• _YOUR OBJECTIVE_:
Reproduce the records below word for word, omitting the pictures.

• _INFORMATION SUPPLIED_:
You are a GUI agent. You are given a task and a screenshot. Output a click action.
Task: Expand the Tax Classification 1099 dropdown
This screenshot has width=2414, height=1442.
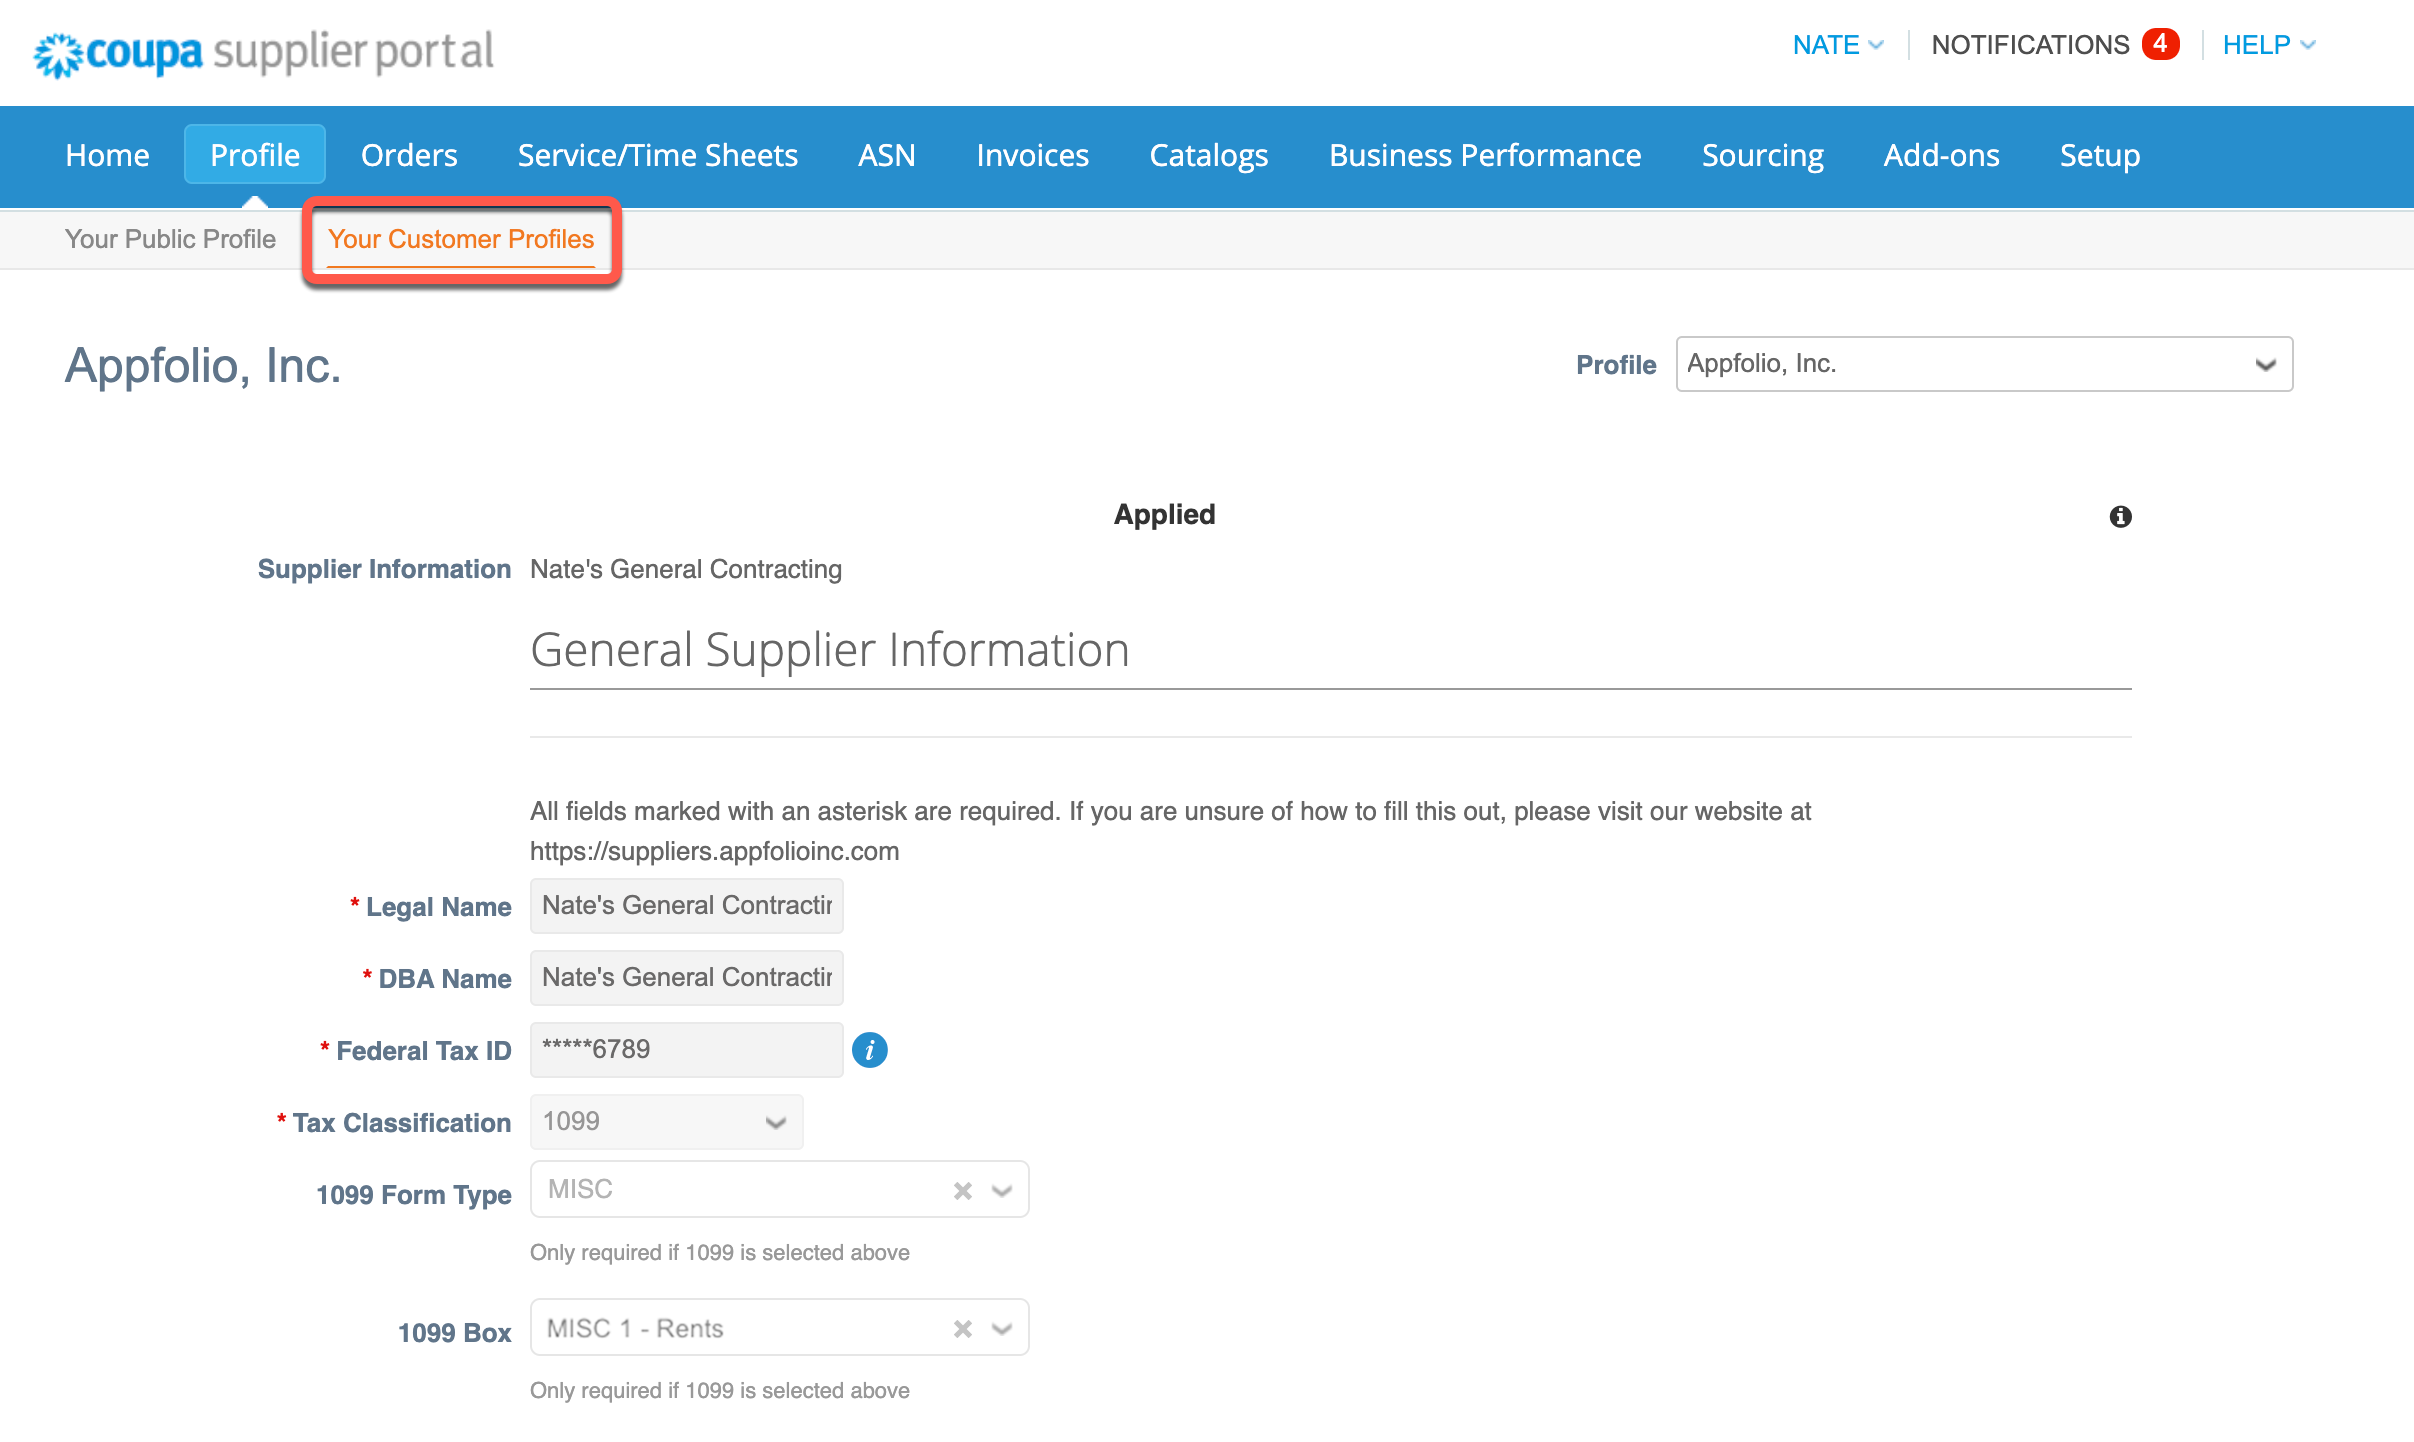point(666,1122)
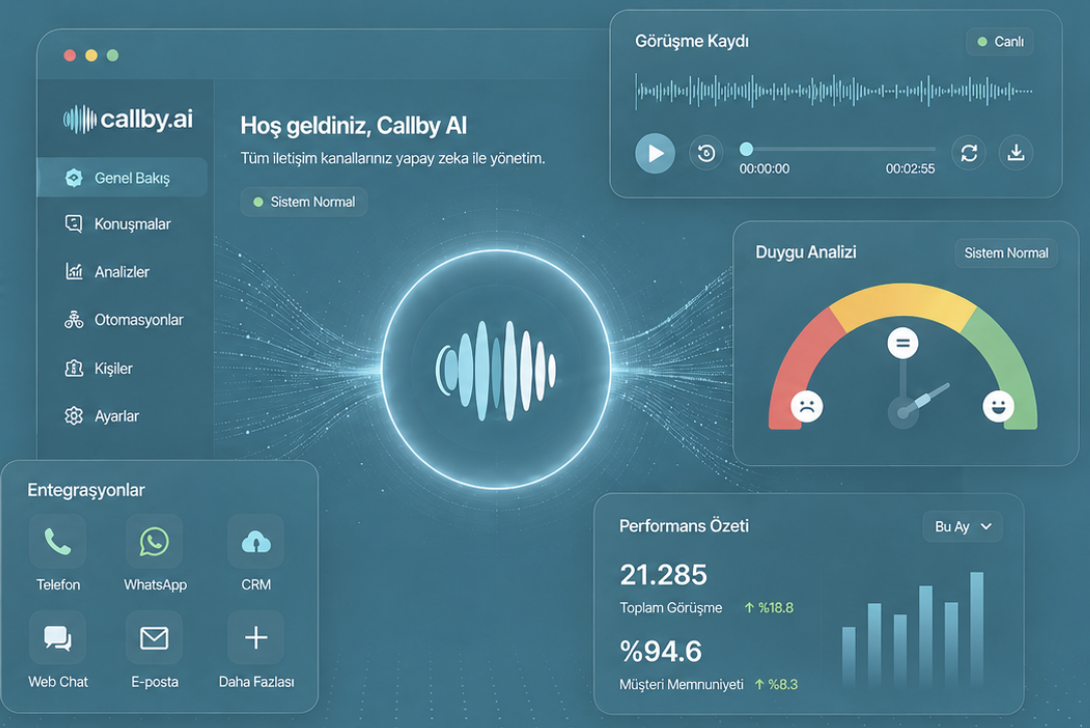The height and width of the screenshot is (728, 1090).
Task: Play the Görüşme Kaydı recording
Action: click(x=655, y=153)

• _SOLUTION TO THIS EXERCISE_:
You are a GUI agent. You are given a task and a screenshot. Output a click action.
Task: Expand the Tax Classification 1099 dropdown
This screenshot has width=2414, height=1442.
point(666,1122)
The height and width of the screenshot is (728, 1090).
Task: Play the Görüşme Kaydı recording
Action: click(x=655, y=153)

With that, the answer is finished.